The Bodiocasses or Baiocasses were an ancient Gallic tribe of the Roman period. They were a tribal division of the civitas of the Lexovii, in the Roman province of Gallia Lugdunensis.

== Name ==

=== Attestations ===
They are mentioned as Bodiocasses by Pliny (1st c. AD), as Baiocassi by Ausonius (4th c. AD), and as Baiocas in the Notitia Dignitatum (5th c. AD).

In Pliny's Natural History, various manuscripts refer to this tribe as the Vadiocasses, Bodiocasses, or Bodicasses, likely due to a copyist’s mistake.

The Vadicassii (Οὐαδικάσσιοι) cited by Ptolemy in the 2nd century AD are probably a separate tribe, since he places them near the Meldi (Meaux), in the direction of Belgica.

=== Etymology ===
The Gaulish ethnonym Bodiocasses derives from the Proto-Celtic stem *bodyo- ('yellow, blond'; cf.
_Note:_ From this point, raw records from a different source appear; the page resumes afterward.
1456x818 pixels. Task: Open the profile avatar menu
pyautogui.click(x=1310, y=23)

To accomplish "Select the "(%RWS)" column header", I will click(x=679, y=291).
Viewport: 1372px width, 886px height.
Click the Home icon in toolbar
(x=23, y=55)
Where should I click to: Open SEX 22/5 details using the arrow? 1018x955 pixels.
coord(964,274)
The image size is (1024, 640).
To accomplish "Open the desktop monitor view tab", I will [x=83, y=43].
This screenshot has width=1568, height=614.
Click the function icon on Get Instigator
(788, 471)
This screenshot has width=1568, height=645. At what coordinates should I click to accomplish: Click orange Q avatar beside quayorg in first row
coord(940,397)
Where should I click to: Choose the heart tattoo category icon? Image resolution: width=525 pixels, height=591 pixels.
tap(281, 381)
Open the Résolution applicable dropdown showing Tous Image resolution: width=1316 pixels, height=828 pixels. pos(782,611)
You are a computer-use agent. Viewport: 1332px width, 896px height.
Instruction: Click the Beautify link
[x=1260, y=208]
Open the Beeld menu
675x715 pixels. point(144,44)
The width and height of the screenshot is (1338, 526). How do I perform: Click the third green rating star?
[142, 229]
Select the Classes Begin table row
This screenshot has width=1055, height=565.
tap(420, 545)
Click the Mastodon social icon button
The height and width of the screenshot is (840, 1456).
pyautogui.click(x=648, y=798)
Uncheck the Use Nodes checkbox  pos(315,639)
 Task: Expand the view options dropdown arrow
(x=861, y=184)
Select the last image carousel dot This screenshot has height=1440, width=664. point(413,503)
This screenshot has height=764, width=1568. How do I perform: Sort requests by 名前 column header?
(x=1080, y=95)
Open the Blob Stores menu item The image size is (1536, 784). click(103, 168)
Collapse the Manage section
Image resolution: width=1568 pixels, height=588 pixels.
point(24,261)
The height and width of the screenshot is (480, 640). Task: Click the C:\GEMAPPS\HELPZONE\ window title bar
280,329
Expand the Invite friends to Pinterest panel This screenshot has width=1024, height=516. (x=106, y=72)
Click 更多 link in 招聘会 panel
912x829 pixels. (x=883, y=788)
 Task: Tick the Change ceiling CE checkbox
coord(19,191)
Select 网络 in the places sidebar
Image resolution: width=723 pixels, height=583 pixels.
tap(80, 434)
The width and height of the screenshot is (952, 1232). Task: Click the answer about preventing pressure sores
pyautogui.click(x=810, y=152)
Old Irish buide 'yellow'). The meaning of the second element -casses, attested in other Gaulish ethnonyms such as Durocasses, Sucasses, Tricasses, Veliocasses or Viducasses, has been debated. It has traditionally been interpreted as '(curly) hair, hairstyle' (cf. Old Irish chass 'curl'), perhaps referring to a particular warrior coiffure. On this reading Rudolf Thurneysen compared the name with Old Irish buide-chass ('blond curls') and translated Bodiocasses as 'those who have blond curls/braids'.

Other scholars have instead connected the element with metalworking. Patrizia de Bernardo Stempel interprets the -casses ethnonyms as helmet-names, glossing Bodiocasses as 'those with the shiny (i.e. bronze) helmets' and treating such names as evidence that the metalworking era had begun. Mélanie Mairecolas and Jean-Marie Pailler, who link cass- to 'tin' rather than to 'hair' (cf. Gaulish Cassi-dannos, 'magistrate in charge of bronze coins', Britt. Cassivellaunus, 'Chief-of-Tin'; also Greek κασσίτερος 'tin'), propose instead 'those with the bright, tawny-gleaming metal (tin or bronze)' or, less probably, 'those made bright by the metal'.

The city of Bayeux, attested ca. 400 AD as civitas Baiocassium ('civitas of the Baiocasses'; Baiocas in 400–410, Baieus in 1155), and the region of Bessin, attested in 840 AD as pagus Baiocassinus ('pagus of the Baiocasses'; Beissin in 1050–66), all stem from the Gallic tribe.

== Geography ==
The Baiocasses dwelled in a region located around modern-day Bayeux in western Normandy.

== History ==
Julius Caesar does not mention the tribe in his commentaries on the Gallic Wars (58–50 BCE), but they are later mentioned by Ausonius (4th c. AD) and in the Notitia Dignitatum (5th c. AD). They are probably the same people Pliny calls Bodiocasses.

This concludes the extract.